Complete example

First you might want to make an easy but cool data set using the code below. The obtained data is a spiral in 3D. You need to download the function generateSpiralDataWithLabels.

% make a dataset

dirData = './data';

Nc = 10;

Ns = 100;

h = 15;

r = 3;

[data, label] = generateSpiralDataWithLabels(Nc,Ns,h,r);

save(fullfile(dirData,'spiral_Nc10_train'),'data','label');

Ns = 50;

[data, label] = generateSpiralDataWithLabels(Nc,Ns,h,r);

save(fullfile(dirData,'spiral_Nc10_test'),'data','label');

Now that we have train and test data set saved in 'spiral_Nc10_train.mat' and 'spiral_Nc10_test.mat' respectively, we will do some easy but practical experiment on the data sets.

Start by reading the data. Though the data is in 3D, but we will just use only 2D.

clear

clc

close all

% addpath to the libsvm toolbox

addpath('../libsvm-3.12/matlab');

%% read the data set Spiral

dirData = './data';

load(fullfile(dirData,'spiral_Nc10_train'));

rawTrainData = data(:,1:2);

rawTrainLabel = label;

NTrain = size(rawTrainData,1);

[sortedTrainLabel, permIndex] = sortrows(rawTrainLabel);

sortedTrainData = rawTrainData(permIndex,:);

load(fullfile(dirData,'spiral_Nc10_test'));

rawTestData = data(:,1:2);

rawTestLabel = label;

NTest = size(rawTestData,1);

[sortedTestLabel, permIndex] = sortrows(rawTestLabel);

sortedTestData = rawTestData(permIndex,:);

% combine the data together just to fit my format

totalData = [sortedTrainData; sortedTestData];

totalLabel = [sortedTrainLabel; sortedTestLabel];

% Plot the train and the test data set when sorted according to its corresponding label

figure;

subplot(1,2,1); imagesc(totalLabel); title('class label');

subplot(1,2,2); imagesc(totalData); title('features');

[N D] = size(totalData);

labelList = unique(totalLabel(:));

NClass = length(labelList);

% #######################

% Determine the train and test index

% #######################

trainIndex = zeros(N,1); trainIndex(1:NTrain) = 1;

testIndex = zeros(N,1); testIndex( (NTrain+1):N) = 1;

trainData = totalData(trainIndex==1,:);

trainLabel = totalLabel(trainIndex==1,:);

testData = totalData(testIndex==1,:);

testLabel = totalLabel(testIndex==1,:);

Next, we do cross validation for parameter selection for C and gamma. Here I have 2 codes to do cross validation. First, we do traditional semi-manually pick a good range of C and g, then let the for loop find a good (C,g) for us.

----

INSTRUCTIONS -
a: Please answer these questions about the spiral data tutorial, one answer per line, marked the same way:
(i) What folder is added to the MATLAB path for the libsvm toolbox?
(ii) What value of Ns is used when generating the test set?
(iii) Under what file name is the training set saved?
b: Write the next part of the spiral data tutorial, picking up right after its final sentence about letting the for loop find a good (C,g).

RAW DATA -
----

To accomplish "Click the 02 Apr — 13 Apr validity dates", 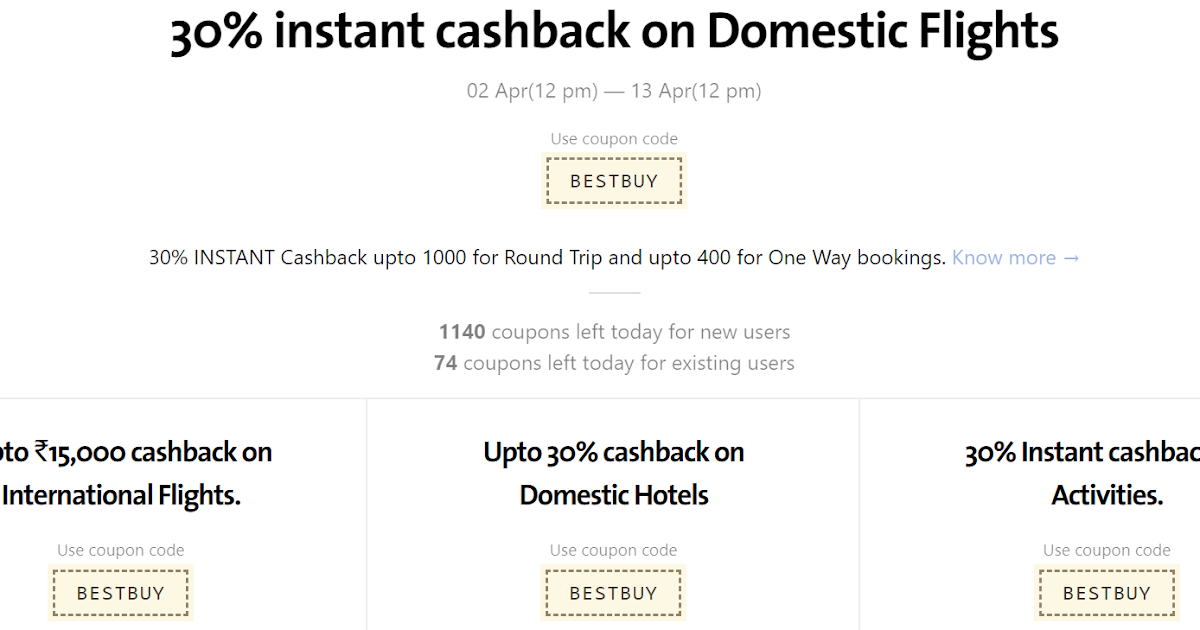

----

ANSWERS -
a:
(i) '../libsvm-3.12/matlab'
(ii) 50
(iii) 'spiral_Nc10_train.mat'

b:
%%

% % % % #######################

% % % % Semi-manual cross validation

% % % % Parameter selection using n-fold cross validation

% % % % #######################

% % % % === traditional manual cv =====

% % % bestcv = 0;

% % % for log2c = -1:1:5,

% % %   for log2g = -8:1:3,

% % %     cmd = ['-q -c ', num2str(2^log2c), ' -g ', num2str(2^log2g)];

% % %     cv = get_cv_ac(trainLabel, trainData, cmd, 3);

% % %     if (cv >= bestcv),

% % %       bestcv = cv; bestc = 2^log2c; bestg = 2^log2g;

% % %     end

% % %     %fprintf('%g %g %g (best c=%g, g=%g, rate=%g)\n', log2c, log2g, cv, bestc, bestg, bestcv);

% % %   end

% % % end

% % % disp(['The best parameters, yielding Accuracy=',num2str(bestcv*100),'%, are: C=',num2str(bestc),', gamma=',num2str(bestg)]);

% % % % ===============================

I don't think the first approach is practical because in general we have no idea about a good range of such parameters. Therefore, in my second approach I do automatic parameter selection.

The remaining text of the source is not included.